◆ What needs to be done: Can you update every entry below by swapping "Screen dimensions" for "Screen size" wherever it occurs and leaving everything else as it is?
┌──
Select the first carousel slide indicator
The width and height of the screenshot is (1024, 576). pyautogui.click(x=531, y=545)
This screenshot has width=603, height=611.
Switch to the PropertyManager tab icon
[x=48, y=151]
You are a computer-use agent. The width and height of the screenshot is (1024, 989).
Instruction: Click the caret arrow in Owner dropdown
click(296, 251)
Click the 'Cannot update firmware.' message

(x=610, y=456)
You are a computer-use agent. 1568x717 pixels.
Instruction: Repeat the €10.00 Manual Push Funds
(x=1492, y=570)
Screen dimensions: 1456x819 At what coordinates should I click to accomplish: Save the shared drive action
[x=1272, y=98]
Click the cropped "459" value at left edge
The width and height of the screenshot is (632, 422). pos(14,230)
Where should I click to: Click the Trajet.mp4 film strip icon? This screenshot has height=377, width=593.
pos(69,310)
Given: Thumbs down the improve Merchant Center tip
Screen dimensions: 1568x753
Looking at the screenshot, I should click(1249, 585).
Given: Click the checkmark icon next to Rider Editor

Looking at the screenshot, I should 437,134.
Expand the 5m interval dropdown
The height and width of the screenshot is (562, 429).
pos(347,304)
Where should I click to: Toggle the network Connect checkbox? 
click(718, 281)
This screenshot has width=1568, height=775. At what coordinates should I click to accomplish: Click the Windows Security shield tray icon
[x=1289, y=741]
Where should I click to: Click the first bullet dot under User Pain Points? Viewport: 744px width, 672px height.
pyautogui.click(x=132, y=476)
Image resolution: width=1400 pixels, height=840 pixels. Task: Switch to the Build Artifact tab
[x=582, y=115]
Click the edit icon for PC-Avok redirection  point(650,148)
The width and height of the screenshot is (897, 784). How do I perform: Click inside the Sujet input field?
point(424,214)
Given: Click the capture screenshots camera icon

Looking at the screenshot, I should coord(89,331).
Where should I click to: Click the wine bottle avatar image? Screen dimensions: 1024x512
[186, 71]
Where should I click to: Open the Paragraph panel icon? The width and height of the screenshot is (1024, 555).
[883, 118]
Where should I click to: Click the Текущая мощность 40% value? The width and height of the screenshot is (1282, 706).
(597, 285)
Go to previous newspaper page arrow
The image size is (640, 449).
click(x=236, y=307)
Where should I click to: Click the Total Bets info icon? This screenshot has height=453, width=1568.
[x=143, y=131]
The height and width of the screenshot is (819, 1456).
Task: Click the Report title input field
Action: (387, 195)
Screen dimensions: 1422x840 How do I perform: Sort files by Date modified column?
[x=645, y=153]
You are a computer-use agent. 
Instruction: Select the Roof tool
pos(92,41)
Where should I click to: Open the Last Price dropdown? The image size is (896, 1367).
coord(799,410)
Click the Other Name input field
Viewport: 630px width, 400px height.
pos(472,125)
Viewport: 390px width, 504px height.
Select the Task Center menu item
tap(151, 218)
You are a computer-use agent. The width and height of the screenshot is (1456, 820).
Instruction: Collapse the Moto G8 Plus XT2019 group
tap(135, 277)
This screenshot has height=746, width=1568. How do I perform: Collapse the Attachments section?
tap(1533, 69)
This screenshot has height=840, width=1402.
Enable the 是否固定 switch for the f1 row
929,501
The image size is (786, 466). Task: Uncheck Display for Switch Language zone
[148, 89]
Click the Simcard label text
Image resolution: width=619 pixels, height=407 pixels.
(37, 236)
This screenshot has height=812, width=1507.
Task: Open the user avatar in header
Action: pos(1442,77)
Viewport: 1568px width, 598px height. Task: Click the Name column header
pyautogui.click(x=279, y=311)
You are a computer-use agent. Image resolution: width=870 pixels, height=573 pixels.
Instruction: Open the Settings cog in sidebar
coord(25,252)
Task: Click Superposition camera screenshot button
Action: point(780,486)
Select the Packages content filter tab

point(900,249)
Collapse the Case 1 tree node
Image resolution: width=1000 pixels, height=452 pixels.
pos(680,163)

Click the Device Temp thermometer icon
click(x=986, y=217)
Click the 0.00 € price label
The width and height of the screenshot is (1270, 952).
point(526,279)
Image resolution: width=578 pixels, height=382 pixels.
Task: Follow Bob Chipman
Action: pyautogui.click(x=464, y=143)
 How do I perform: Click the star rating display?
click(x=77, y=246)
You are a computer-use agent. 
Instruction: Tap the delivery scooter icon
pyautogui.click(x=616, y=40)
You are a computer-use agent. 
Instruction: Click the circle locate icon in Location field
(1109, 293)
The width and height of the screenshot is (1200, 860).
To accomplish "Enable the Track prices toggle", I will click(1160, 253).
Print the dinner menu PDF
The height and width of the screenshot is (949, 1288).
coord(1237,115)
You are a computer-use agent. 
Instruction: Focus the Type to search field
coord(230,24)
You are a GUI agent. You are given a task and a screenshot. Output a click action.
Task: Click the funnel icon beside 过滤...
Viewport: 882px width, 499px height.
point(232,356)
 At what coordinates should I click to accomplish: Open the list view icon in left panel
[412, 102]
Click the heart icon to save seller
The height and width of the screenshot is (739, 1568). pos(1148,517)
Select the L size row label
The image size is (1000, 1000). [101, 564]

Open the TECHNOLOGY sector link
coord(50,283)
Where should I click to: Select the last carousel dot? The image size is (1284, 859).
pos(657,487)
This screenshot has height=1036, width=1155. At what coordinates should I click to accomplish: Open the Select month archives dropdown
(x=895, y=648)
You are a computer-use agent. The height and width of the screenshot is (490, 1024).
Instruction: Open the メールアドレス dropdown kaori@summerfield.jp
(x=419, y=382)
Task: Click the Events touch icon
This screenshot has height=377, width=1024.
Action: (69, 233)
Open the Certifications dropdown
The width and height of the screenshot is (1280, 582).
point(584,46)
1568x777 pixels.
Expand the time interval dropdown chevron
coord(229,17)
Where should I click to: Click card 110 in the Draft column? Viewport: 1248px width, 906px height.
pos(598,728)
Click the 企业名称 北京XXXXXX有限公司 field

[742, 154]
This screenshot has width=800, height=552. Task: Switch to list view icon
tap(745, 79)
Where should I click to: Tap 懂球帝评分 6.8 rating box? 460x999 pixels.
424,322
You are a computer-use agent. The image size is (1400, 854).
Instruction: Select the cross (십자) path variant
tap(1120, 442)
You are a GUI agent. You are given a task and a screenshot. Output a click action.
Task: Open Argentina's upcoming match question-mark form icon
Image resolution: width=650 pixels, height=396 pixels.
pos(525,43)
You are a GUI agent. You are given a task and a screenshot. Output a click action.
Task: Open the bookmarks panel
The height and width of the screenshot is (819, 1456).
└──
◆ Result below:
Select the first carousel slide indicator
The width and height of the screenshot is (1024, 576). pyautogui.click(x=531, y=545)
This screenshot has width=603, height=611.
Switch to the PropertyManager tab icon
[x=48, y=151]
You are a computer-use agent. The width and height of the screenshot is (1024, 989).
Instruction: Click the caret arrow in Owner dropdown
click(296, 251)
Click the 'Cannot update firmware.' message

(x=610, y=456)
You are a computer-use agent. 1568x717 pixels.
Instruction: Repeat the €10.00 Manual Push Funds
(x=1492, y=570)
Screen size: 1456x819 At what coordinates should I click to accomplish: Save the shared drive action
[x=1272, y=98]
Click the cropped "459" value at left edge
The width and height of the screenshot is (632, 422). pos(14,230)
Where should I click to: Click the Trajet.mp4 film strip icon? This screenshot has height=377, width=593.
pos(69,310)
Given: Thumbs down the improve Merchant Center tip
Screen size: 1568x753
Looking at the screenshot, I should click(1249, 585).
Given: Click the checkmark icon next to Rider Editor

Looking at the screenshot, I should 437,134.
Expand the 5m interval dropdown
The height and width of the screenshot is (562, 429).
pos(347,304)
Where should I click to: Toggle the network Connect checkbox? 
click(718, 281)
This screenshot has width=1568, height=775. At what coordinates should I click to accomplish: Click the Windows Security shield tray icon
[x=1289, y=741]
Where should I click to: Click the first bullet dot under User Pain Points? Viewport: 744px width, 672px height.
pyautogui.click(x=132, y=476)
Image resolution: width=1400 pixels, height=840 pixels. Task: Switch to the Build Artifact tab
[x=582, y=115]
Click the edit icon for PC-Avok redirection  point(650,148)
The width and height of the screenshot is (897, 784). How do I perform: Click inside the Sujet input field?
point(424,214)
Given: Click the capture screenshots camera icon

Looking at the screenshot, I should coord(89,331).
Where should I click to: Click the wine bottle avatar image? Screen size: 1024x512
[186, 71]
Where should I click to: Open the Paragraph panel icon? The width and height of the screenshot is (1024, 555).
[883, 118]
Where should I click to: Click the Текущая мощность 40% value? The width and height of the screenshot is (1282, 706).
(597, 285)
Go to previous newspaper page arrow
The image size is (640, 449).
click(x=236, y=307)
Where should I click to: Click the Total Bets info icon? This screenshot has height=453, width=1568.
[x=143, y=131]
The height and width of the screenshot is (819, 1456).
Task: Click the Report title input field
Action: (387, 195)
Screen size: 1422x840 How do I perform: Sort files by Date modified column?
[x=645, y=153]
You are a computer-use agent. 
Instruction: Select the Roof tool
pos(92,41)
Where should I click to: Open the Last Price dropdown? The image size is (896, 1367).
coord(799,410)
Click the Other Name input field
Viewport: 630px width, 400px height.
pos(472,125)
Viewport: 390px width, 504px height.
Select the Task Center menu item
tap(151, 218)
You are a computer-use agent. The width and height of the screenshot is (1456, 820).
Instruction: Collapse the Moto G8 Plus XT2019 group
tap(135, 277)
This screenshot has height=746, width=1568. How do I perform: Collapse the Attachments section?
tap(1533, 69)
This screenshot has height=840, width=1402.
Enable the 是否固定 switch for the f1 row
929,501
The image size is (786, 466). Task: Uncheck Display for Switch Language zone
[148, 89]
Click the Simcard label text
Image resolution: width=619 pixels, height=407 pixels.
(37, 236)
This screenshot has height=812, width=1507.
Task: Open the user avatar in header
Action: pos(1442,77)
Viewport: 1568px width, 598px height. Task: Click the Name column header
pyautogui.click(x=279, y=311)
You are a computer-use agent. Image resolution: width=870 pixels, height=573 pixels.
Instruction: Open the Settings cog in sidebar
coord(25,252)
Task: Click Superposition camera screenshot button
Action: point(780,486)
Select the Packages content filter tab

point(900,249)
Collapse the Case 1 tree node
Image resolution: width=1000 pixels, height=452 pixels.
pos(680,163)

Click the Device Temp thermometer icon
click(x=986, y=217)
Click the 0.00 € price label
The width and height of the screenshot is (1270, 952).
point(526,279)
Image resolution: width=578 pixels, height=382 pixels.
Task: Follow Bob Chipman
Action: pyautogui.click(x=464, y=143)
 How do I perform: Click the star rating display?
click(x=77, y=246)
You are a computer-use agent. 
Instruction: Tap the delivery scooter icon
pyautogui.click(x=616, y=40)
You are a computer-use agent. 
Instruction: Click the circle locate icon in Location field
(1109, 293)
The width and height of the screenshot is (1200, 860).
To accomplish "Enable the Track prices toggle", I will click(1160, 253).
Print the dinner menu PDF
The height and width of the screenshot is (949, 1288).
coord(1237,115)
You are a computer-use agent. 
Instruction: Focus the Type to search field
coord(230,24)
You are a GUI agent. You are given a task and a screenshot. Output a click action.
Task: Click the funnel icon beside 过滤...
Viewport: 882px width, 499px height.
point(232,356)
 At what coordinates should I click to accomplish: Open the list view icon in left panel
[412, 102]
Click the heart icon to save seller
The height and width of the screenshot is (739, 1568). pos(1148,517)
Select the L size row label
The image size is (1000, 1000). [101, 564]

Open the TECHNOLOGY sector link
coord(50,283)
Where should I click to: Select the last carousel dot? The image size is (1284, 859).
pos(657,487)
This screenshot has height=1036, width=1155. At what coordinates should I click to accomplish: Open the Select month archives dropdown
(x=895, y=648)
You are a computer-use agent. The height and width of the screenshot is (490, 1024).
Instruction: Open the メールアドレス dropdown kaori@summerfield.jp
(x=419, y=382)
Task: Click the Events touch icon
This screenshot has height=377, width=1024.
Action: (69, 233)
Open the Certifications dropdown
The width and height of the screenshot is (1280, 582).
point(584,46)
1568x777 pixels.
Expand the time interval dropdown chevron
coord(229,17)
Where should I click to: Click card 110 in the Draft column? Viewport: 1248px width, 906px height.
pos(598,728)
Click the 企业名称 北京XXXXXX有限公司 field

[742, 154]
This screenshot has width=800, height=552. Task: Switch to list view icon
tap(745, 79)
Where should I click to: Tap 懂球帝评分 6.8 rating box? 460x999 pixels.
424,322
You are a computer-use agent. The image size is (1400, 854).
Instruction: Select the cross (십자) path variant
tap(1120, 442)
You are a GUI agent. You are given a task and a screenshot. Output a click action.
Task: Open Argentina's upcoming match question-mark form icon
Image resolution: width=650 pixels, height=396 pixels.
pos(525,43)
You are a GUI agent. You are given a task and a screenshot. Output a click action.
Task: Open the bookmarks panel
The height and width of the screenshot is (819, 1456).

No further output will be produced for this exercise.